● WHAT THE EXERCISE ASKS:
Reproduce the text on the Spurs-Nuggets series word for word, from "But in game" to "from Coach Nick.".

====== SELECTED PASSAGE

The ascension of San Antonio’s point guard shifts the foundation Spurs vs. Nuggets was assumed to rest on.

Denver Nuggets v San Antonio Spurs-Game Three Photo by Ronald Cortes/Getty Images

The Spurs have put the Nuggets in a difficult position. With an imperfect roster filled with players who have undeniable strengths and exploitable weaknesses, Denver’s defense has succeeded this year mostly because Coach Malone and his staff have fashioned a scheme that emphasizes those strengths and hides the weaknesses.

That’s essentially the goal of any coach, but rarely is it so obviously successful as it has been in Denver this year. The players, too, deserve a lot of credit for buying in and executing at a high level. Unfortunately, this series against the Spurs, as playoff series tend to do, has stripped away some of the shiny veneer the Nuggets were using to cover their limitations.

So far, it appears they simply can’t contain two dynamic ball handlers. For the first 2 games, tilting their defense towards DeMar DeRozan and LaMarcus Aldridge had generally worked. The Nuggets had a chance to win the 1st game and managed to pull out the 2nd thanks to some 4th quarter fireworks from Jamal Murray. Derrick White had outplayed Murray pretty handily, but there was a sense that the Nuggets may have found something that works in the devastating run they used to even up the series.

But in game 3, Derrick obliterated that notion. He wasn’t just better than Murray, he was the best player on the floor. He scored from everywhere and seemingly at will, even prompting a beautiful breakdown from Coach Nick.

More important than the points was that White forced Denver to adjust their defensive focus. His 26 first half points, on 11 of 15 shooting, put the Nuggets in a bind. Instead of letting him to continue to eviscerate their defense, they worked aggressively to keep him contained, something the Spurs were all too happy to exploit.

============
====== DATA SECTION

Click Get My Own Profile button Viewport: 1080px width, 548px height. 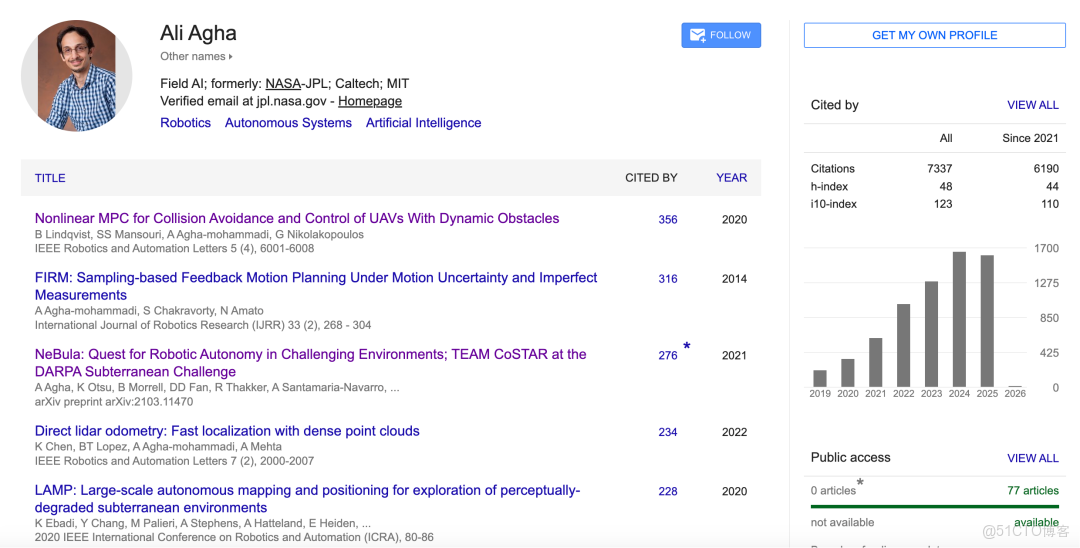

============

● ANSWER TO THE TASK:
But in game 3, Derrick obliterated that notion. He wasn’t just better than Murray, he was the best player on the floor. He scored from everywhere and seemingly at will, even prompting a beautiful breakdown from Coach Nick.